Concernant Blueberry, j’ai déjà évoqué deux visuels différents (ici, et sur le blog « C’est en couverture ! ») et je ne peux pas, bien sûr, multiplier les analyses liées à ce personnage, sauf peut-être à traiter plusieurs visuels (correspondant à un cycle) ensemble. Merci donc de nouveau pour ce regard jeté sur « Le Cheval de fer », en n’oubliant pas que le titre a pu être inspiré aux auteurs autant par le film homonyme de John Ford (1924) que par cette série américaine (créée en 1966) alors diffusée en France (dès avril 1969).
L’ART DE : Quand le cheval jouait les stars sur les couvertures.
Le grand JIJE était passé maître dans l’art de faire des belles couvertures d’albums.
Comme Hergé, avant lui, il avait retenu l’exemple des affichistres des années 30.
lesquels avaient compris que pour faire une belle affiche que l’on remarque, il fallait faire sobre, aller à l’essentiel et jouer sur quelques couleurs: pour illustrer un voyage en train , une locomotive en pleine puissance, pour une croisière, la colossale étrave d’un paquebot.
De toute son immense production, Jerry Spring reste l’oeuvre majeure de JIJE.
Il aimait les chevaux et sur les 21 couvertures qu’il a réalisé on remarquera la présence quasi permanante des chevaux (16 fois).
Trés souvent le cheval occupe la place centrale au premier plan et autour de qui s’articule l’action.
Difficile de dire quel est la plus réussit.
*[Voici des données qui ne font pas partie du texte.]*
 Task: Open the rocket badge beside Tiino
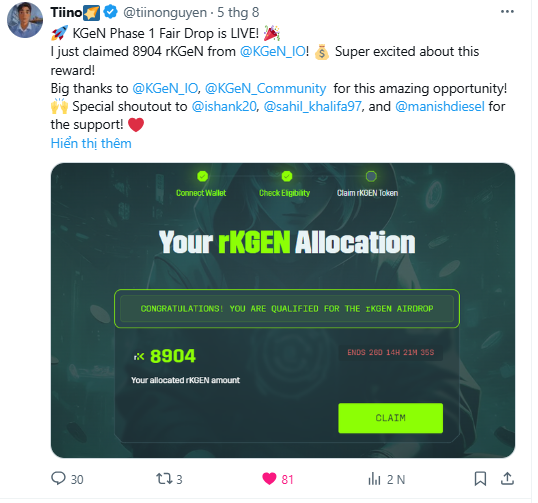pos(92,13)
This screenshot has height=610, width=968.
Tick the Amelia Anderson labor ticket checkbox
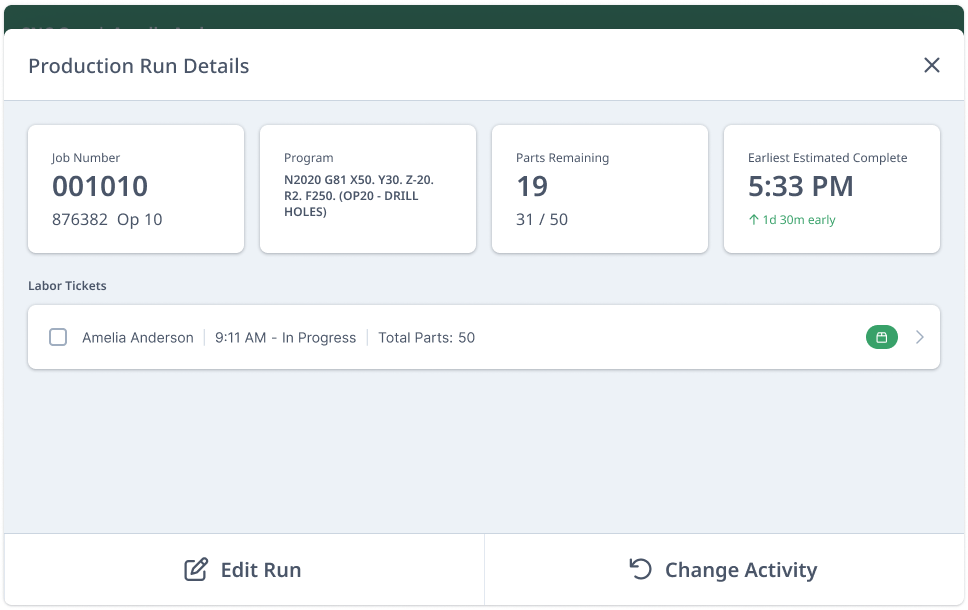(58, 338)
Mon choix s’est porté sur le neuvième album de la série.
FORT RED STONE
Fort red stone est une histoire de 44 planches qui est prépublié dans Spirou du N° 1069 au
N° 1090 en 1958/59.
Au premier plan, un cavalier indien, il retient son cheval en tirant sur son mors, afin de prendre le temps de stimuler ses guerriers pour le combat.
Le cheval, un appaloosa dresse la tete, l’indien crie ses ordres, le tomahawk à bout de bras, dressé vers le ciel.
Le cheval et l’homme ont revètus leurs peintures et plumes de guerre,des couleurs qui ressortent bien sur la robe auburn du cheval.
Au second plan, devant le personnage principal des cavaliers ont déjà engagé le combat, tandis que d’autres derriére se préparent à attaquer à leur tour.
Tout au fond, le fort, comme il parait petit et fragile face à cette horde d’indiens déchainés, il est entouré de nuages de fumée. Pourtant il resistera et c’est lui qui donnera son nom en lettres rouges à cet album.
Le ciel est jaune, une couleur peu naturel mais qui fait ressortir la violence de l’attaque et qui permet aux couleurs du personnage pricipal de mieux ressortir.
J’aurais pu évoquer d’autres couvertures toutes aussi belles (Lune d’argent, la passe des indiens)
mais il fallait choisir et j’aurais tant de chose à écrire sur JIJE qu’il me faudrait un livre.